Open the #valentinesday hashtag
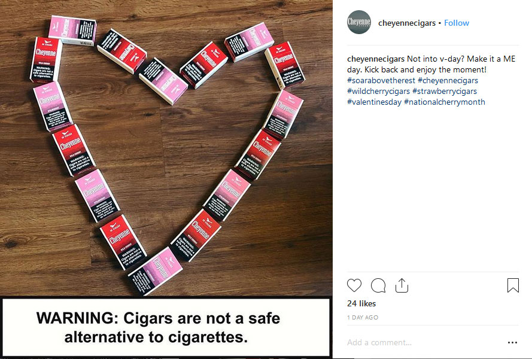 click(x=374, y=102)
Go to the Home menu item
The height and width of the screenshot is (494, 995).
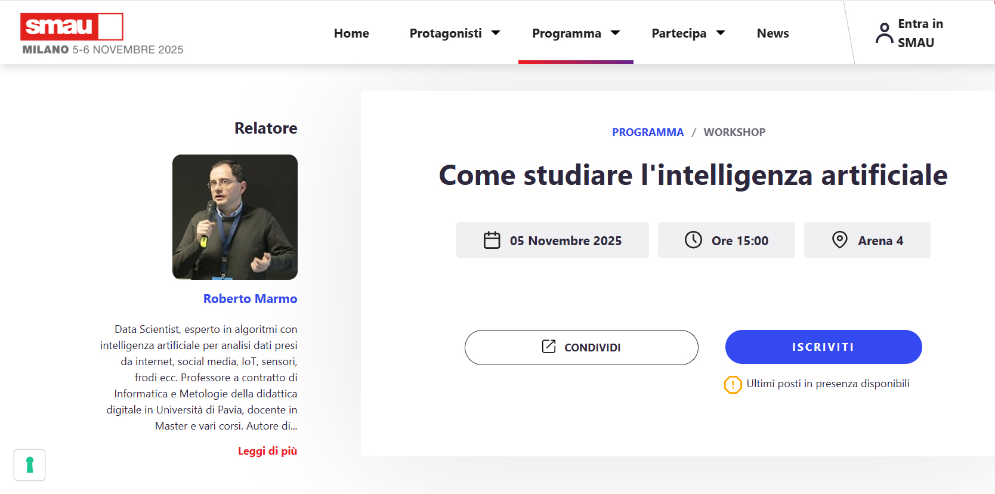click(x=351, y=33)
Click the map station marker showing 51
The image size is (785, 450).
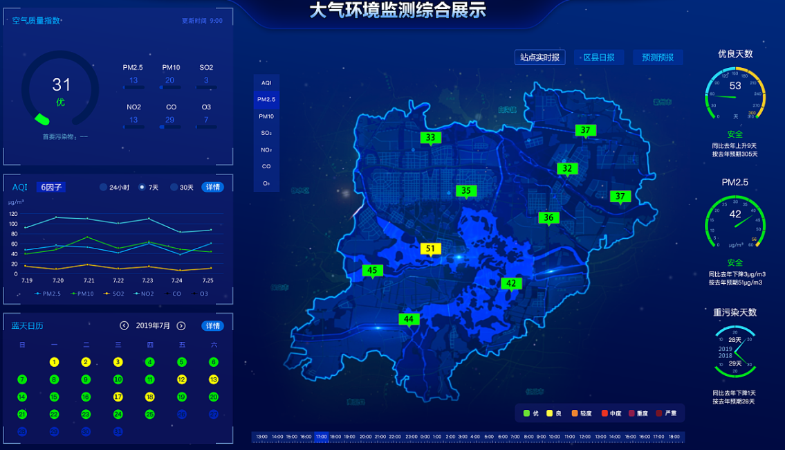(x=430, y=249)
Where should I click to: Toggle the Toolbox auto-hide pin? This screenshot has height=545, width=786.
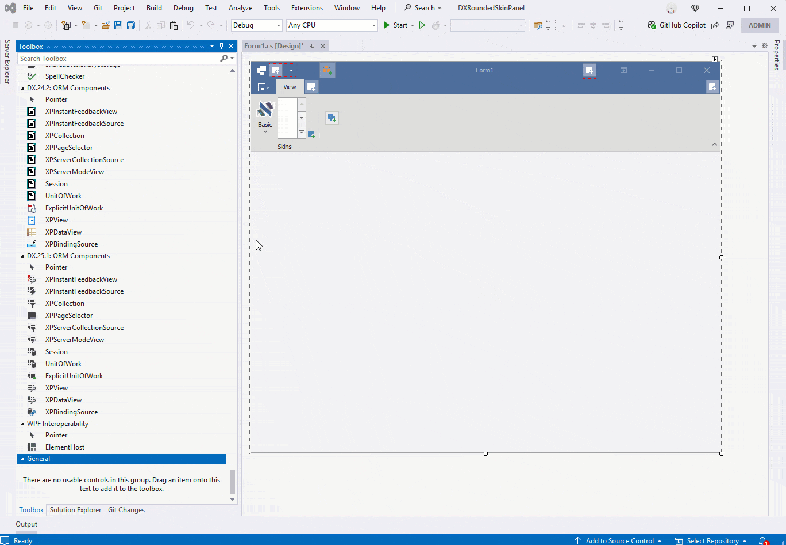click(222, 46)
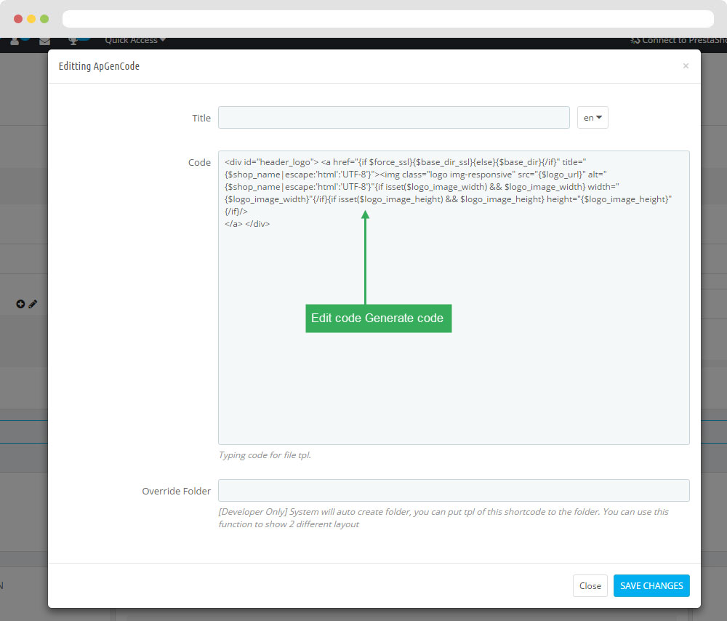Click the green 'Edit code Generate code' label
The image size is (727, 621).
378,318
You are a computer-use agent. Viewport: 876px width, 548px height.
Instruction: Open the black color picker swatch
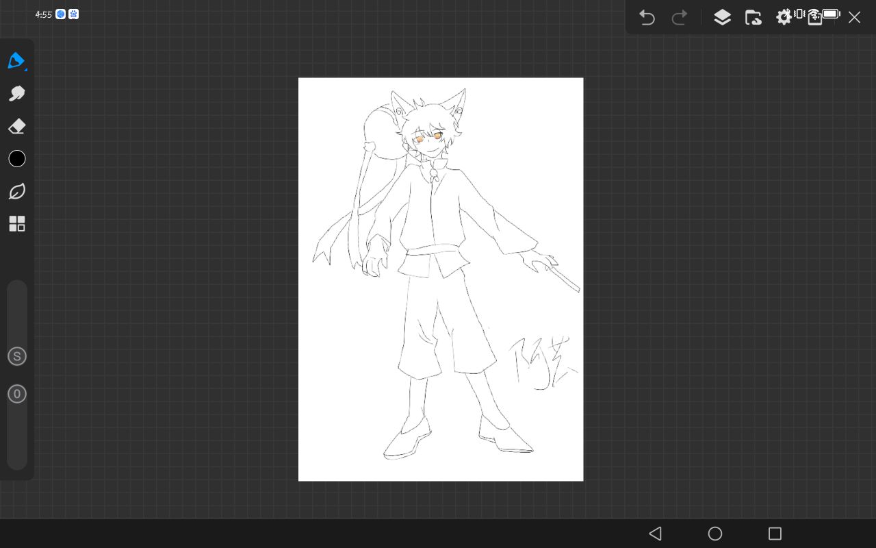(17, 159)
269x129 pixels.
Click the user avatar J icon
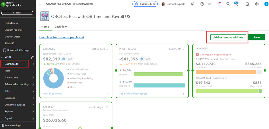pos(265,4)
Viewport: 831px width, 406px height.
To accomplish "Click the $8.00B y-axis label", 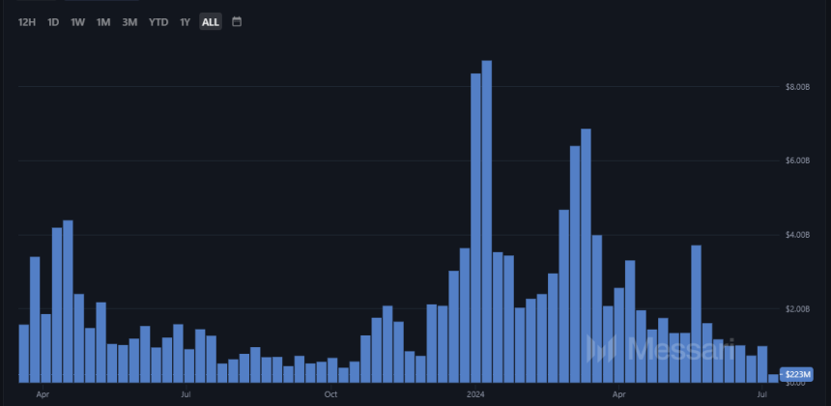I will click(x=797, y=87).
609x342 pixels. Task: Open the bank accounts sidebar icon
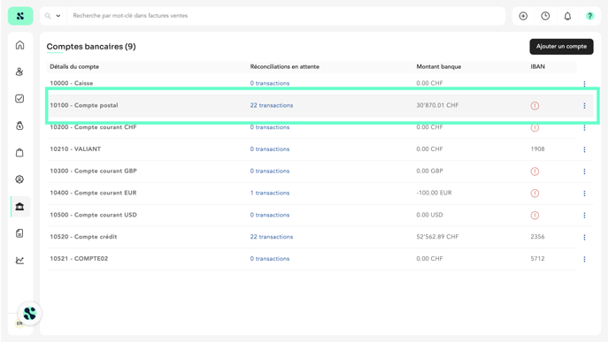tap(19, 206)
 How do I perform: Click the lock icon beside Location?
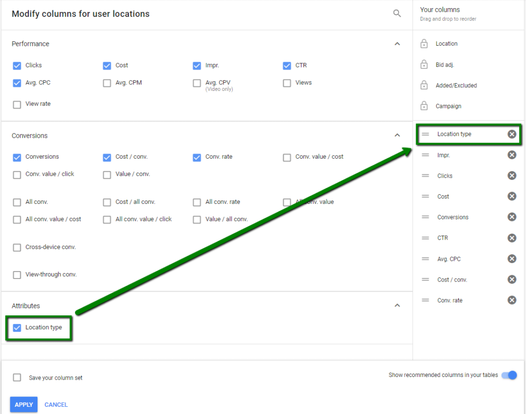424,44
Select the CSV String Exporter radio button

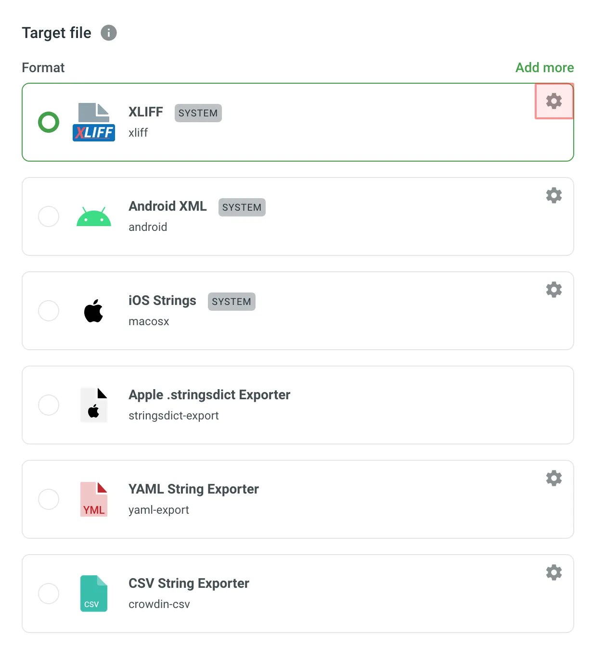48,593
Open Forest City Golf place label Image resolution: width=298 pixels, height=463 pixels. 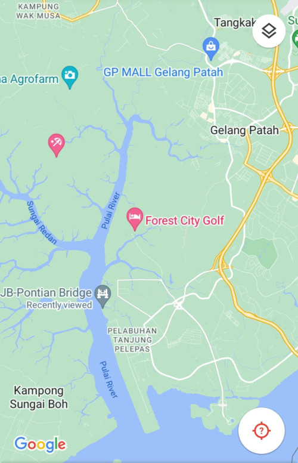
:::
_THE REQUEST:_
Reproduce the stretch of items from the very first line through the line containing "(x=430, y=249)", including both ends. Leave the pictures out of your copy.

_TASK OUTPUT:_
Open the #valentinesday hashtag
 click(x=374, y=102)
Go to the Home menu item
The height and width of the screenshot is (494, 995).
click(x=351, y=33)
Click the map station marker showing 51
The image size is (785, 450).
(x=430, y=249)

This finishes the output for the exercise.